Northeast Ohio turned out in a big way to help one of its own.
A Willoughby firefighter, facing the biggest battle of his life, gets a helping hand all while keeping the memory of one fellow firefighter alive.
"He's just a good man. He's a good family man," said Beth Christie.
Christie was one of more than 1,400 people who packed into downtown Willoughby Saturday, to turn the tables on Seamus Culligan.
"To see that kind of support is unbelievable, you know," said Culligan.
Culligan is usually the one helping the community.
"Any neighbor, anybody who needs help he is there. It's just the kind of guy he is," said Cyndie Culligan.
Culligan is a Willoughby firefighter who is currently battling brain cancer.
"Cancer is way too prevalent in the fire service," said Mark Palumbo.
Palumbo, who is also a firefighter, helped organize this pub-crawl to raise money for Culligan and his family.

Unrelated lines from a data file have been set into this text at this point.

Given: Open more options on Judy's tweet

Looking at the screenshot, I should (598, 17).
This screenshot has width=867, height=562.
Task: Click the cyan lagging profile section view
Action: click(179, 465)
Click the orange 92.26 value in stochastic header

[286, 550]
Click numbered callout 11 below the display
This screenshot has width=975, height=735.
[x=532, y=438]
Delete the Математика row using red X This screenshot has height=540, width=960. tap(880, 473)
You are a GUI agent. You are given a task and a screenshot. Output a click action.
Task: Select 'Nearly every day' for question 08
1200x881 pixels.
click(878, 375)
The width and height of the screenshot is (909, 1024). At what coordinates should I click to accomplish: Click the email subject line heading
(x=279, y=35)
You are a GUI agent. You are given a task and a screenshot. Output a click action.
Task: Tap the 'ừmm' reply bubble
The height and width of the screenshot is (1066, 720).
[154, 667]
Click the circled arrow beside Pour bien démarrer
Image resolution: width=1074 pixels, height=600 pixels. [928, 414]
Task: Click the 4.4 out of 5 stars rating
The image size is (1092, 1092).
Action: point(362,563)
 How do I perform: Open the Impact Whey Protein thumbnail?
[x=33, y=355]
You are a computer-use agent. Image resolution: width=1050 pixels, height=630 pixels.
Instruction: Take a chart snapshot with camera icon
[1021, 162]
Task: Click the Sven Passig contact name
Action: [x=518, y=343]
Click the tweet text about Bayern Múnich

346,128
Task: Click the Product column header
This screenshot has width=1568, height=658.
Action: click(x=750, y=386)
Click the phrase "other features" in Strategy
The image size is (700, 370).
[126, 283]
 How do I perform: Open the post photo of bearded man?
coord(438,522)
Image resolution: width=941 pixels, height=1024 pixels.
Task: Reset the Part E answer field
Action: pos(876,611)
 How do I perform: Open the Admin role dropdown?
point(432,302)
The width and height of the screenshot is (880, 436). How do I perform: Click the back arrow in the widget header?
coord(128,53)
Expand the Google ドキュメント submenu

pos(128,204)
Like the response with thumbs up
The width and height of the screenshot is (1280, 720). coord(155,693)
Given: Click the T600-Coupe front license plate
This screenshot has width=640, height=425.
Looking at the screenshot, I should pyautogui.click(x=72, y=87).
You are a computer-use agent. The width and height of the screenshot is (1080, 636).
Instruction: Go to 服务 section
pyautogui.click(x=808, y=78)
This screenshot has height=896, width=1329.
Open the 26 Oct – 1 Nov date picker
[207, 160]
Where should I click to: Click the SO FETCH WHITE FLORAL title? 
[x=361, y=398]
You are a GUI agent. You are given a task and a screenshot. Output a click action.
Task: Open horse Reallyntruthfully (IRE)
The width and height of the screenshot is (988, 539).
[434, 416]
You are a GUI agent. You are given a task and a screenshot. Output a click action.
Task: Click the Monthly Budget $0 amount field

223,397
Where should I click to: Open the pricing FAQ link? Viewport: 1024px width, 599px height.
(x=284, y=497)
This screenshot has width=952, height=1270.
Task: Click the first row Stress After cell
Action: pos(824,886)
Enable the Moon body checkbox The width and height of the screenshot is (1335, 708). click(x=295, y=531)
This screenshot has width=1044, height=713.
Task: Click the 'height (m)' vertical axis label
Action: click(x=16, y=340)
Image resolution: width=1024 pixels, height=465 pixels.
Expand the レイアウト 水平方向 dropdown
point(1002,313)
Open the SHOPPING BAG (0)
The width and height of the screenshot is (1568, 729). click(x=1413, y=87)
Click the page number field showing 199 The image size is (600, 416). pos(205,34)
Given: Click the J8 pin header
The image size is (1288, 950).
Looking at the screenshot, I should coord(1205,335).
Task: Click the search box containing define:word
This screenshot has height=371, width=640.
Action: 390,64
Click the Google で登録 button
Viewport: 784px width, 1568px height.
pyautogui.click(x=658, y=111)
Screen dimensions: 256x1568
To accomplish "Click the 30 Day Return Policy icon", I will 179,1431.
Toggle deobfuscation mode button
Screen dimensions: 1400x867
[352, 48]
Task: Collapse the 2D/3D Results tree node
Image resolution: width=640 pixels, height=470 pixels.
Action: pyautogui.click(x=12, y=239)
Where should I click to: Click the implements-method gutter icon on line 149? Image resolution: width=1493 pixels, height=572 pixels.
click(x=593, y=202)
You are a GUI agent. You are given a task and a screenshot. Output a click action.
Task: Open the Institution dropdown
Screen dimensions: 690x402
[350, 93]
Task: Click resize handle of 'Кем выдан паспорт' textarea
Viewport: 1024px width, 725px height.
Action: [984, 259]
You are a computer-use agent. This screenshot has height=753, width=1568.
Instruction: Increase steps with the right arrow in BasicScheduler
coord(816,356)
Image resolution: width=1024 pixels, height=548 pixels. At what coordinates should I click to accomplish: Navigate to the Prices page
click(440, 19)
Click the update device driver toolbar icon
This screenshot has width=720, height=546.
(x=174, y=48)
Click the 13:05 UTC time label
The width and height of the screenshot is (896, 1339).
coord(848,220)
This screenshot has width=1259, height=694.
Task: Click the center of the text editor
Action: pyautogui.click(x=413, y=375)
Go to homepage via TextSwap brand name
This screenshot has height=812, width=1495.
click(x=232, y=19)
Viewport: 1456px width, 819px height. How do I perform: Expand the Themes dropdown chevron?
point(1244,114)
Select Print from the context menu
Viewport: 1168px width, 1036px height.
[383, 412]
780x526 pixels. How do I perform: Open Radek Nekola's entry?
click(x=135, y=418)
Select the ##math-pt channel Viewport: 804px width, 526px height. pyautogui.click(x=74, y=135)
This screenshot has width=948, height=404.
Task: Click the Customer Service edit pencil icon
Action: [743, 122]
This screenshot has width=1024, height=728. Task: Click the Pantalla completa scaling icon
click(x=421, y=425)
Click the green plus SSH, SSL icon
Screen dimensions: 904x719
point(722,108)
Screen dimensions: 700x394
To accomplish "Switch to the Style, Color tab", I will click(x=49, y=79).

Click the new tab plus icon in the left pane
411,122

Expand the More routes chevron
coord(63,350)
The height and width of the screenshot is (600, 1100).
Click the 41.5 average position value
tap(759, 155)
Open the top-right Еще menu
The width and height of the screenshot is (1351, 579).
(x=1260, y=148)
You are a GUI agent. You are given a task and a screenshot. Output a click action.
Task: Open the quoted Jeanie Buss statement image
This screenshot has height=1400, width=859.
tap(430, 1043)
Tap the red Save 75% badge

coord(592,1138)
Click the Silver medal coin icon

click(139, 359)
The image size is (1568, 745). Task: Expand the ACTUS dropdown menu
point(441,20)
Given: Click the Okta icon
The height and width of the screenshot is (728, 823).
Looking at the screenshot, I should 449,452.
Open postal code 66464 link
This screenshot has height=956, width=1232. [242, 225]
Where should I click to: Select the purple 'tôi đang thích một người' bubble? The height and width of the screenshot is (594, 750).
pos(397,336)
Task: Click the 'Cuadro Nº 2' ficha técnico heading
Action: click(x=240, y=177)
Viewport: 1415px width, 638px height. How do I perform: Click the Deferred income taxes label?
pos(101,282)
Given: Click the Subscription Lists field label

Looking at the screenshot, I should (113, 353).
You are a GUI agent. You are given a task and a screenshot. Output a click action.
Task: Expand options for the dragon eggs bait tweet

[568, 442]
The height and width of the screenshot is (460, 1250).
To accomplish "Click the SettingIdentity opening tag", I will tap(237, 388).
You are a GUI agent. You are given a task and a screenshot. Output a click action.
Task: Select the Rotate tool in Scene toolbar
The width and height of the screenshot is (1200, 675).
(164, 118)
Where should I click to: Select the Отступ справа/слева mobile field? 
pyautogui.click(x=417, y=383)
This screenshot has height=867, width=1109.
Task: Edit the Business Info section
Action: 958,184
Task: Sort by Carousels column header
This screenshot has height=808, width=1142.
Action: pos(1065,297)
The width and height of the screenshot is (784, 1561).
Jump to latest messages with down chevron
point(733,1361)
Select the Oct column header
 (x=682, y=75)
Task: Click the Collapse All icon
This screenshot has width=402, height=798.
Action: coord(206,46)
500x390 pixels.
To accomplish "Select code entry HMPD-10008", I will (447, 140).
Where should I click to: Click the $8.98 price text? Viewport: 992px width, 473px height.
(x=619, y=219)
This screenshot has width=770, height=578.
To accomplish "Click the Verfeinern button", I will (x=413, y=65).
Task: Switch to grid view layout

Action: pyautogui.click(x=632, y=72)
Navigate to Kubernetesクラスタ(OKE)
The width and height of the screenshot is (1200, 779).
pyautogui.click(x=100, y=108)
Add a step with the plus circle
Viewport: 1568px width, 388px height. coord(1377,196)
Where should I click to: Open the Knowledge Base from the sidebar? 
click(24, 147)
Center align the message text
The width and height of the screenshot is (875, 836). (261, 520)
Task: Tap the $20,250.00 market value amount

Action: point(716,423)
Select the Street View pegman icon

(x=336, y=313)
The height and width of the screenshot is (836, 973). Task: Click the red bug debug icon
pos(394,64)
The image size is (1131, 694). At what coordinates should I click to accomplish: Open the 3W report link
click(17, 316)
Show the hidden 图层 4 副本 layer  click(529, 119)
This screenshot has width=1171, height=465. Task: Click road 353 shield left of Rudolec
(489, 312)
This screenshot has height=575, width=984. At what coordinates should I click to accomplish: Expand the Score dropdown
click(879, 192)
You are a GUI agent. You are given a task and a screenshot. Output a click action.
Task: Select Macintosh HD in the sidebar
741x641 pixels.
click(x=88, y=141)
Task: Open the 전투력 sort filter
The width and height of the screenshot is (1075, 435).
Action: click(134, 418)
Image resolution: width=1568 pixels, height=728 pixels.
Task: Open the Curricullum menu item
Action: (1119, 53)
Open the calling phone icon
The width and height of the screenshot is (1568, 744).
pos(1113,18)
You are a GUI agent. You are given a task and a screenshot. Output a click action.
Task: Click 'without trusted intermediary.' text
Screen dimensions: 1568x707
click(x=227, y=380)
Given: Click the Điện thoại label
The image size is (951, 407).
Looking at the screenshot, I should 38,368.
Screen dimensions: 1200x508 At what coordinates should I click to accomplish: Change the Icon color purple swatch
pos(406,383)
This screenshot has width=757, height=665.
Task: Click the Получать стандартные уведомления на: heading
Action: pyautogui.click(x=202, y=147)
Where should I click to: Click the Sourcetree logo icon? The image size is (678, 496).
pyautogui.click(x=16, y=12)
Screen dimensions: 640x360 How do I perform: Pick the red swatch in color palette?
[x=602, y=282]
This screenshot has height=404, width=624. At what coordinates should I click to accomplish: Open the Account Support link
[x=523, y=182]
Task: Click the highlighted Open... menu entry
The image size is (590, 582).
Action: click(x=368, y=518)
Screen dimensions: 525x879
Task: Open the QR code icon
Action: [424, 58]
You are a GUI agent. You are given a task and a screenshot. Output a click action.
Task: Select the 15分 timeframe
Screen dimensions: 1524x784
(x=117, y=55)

"Forget about hospitals, forget about treatment and really feel the love and support from all the people who are out here today for him," said Palumbo.
It is the same support Palumbo's brother, who was also a firefighter, received last year.
"It all started with Michael when he was first diagnosed with occupational firefighter cancer," said Palumbo.
From there, the Palumbo Foundation was born.
Its mission: raise awareness about the cancer risks all firefighters face.
"Three to one ratio of firemen are getting exposed to cancer and it sucks," said Seamus Culligan.
Michael lost his battle with brain cancer earlier this year. The community, continuing his legacy, by helping yet another first responder in need.
"From the bottom of my heart I cannot thank people enough for what they're doing for us," said Culligan.
Michael Palumbo's name may sound familiar. That's because News 5 followed him on his journey to change Ohio's law.
The Michael Louis Palumbo Act now allows firefighters in the state to file a workers' compensation claim for presumptive occupational cancer.